Written request – Report each line of the records below that contains the word "menu", copying every such line in full.

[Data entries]
────────────────────

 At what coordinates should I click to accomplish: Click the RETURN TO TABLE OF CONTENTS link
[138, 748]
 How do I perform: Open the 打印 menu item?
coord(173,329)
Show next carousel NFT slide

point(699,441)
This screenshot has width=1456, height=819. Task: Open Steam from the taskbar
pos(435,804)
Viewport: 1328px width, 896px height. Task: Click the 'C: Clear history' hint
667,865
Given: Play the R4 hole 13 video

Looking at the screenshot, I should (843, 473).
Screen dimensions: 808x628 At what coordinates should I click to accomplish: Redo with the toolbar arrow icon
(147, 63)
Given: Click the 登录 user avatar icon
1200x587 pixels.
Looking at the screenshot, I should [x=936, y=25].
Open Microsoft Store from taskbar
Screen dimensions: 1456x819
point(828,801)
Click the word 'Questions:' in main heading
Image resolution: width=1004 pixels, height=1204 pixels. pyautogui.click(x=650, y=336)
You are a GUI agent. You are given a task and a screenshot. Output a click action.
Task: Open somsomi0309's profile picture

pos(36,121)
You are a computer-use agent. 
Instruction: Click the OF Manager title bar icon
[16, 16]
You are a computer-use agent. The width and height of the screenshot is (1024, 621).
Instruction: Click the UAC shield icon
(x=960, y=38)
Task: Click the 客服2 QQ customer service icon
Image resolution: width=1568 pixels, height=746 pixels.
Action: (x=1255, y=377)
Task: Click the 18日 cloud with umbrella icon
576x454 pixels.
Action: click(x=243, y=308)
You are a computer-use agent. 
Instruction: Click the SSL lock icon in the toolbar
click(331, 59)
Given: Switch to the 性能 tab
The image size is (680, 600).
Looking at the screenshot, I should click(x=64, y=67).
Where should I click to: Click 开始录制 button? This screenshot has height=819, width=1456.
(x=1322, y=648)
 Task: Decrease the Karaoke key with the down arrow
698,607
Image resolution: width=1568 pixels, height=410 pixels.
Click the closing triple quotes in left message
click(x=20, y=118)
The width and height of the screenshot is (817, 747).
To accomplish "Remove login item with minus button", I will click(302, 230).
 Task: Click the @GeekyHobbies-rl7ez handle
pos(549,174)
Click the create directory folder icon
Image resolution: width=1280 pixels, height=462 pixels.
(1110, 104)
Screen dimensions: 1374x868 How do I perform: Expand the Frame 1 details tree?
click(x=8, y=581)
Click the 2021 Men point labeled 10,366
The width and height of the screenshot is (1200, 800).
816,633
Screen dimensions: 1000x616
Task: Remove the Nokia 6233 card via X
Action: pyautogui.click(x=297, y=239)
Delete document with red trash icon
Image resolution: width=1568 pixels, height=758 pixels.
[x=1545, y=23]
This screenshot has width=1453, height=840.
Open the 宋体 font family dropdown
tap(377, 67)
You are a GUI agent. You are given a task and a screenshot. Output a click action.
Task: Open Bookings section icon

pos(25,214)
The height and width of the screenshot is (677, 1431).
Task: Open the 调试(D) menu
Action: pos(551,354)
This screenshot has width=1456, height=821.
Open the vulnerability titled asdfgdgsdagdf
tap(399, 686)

────────────────────

Finished exercise –
 How do I perform: Open the 打印 menu item?
Task: Open the 调试(D) menu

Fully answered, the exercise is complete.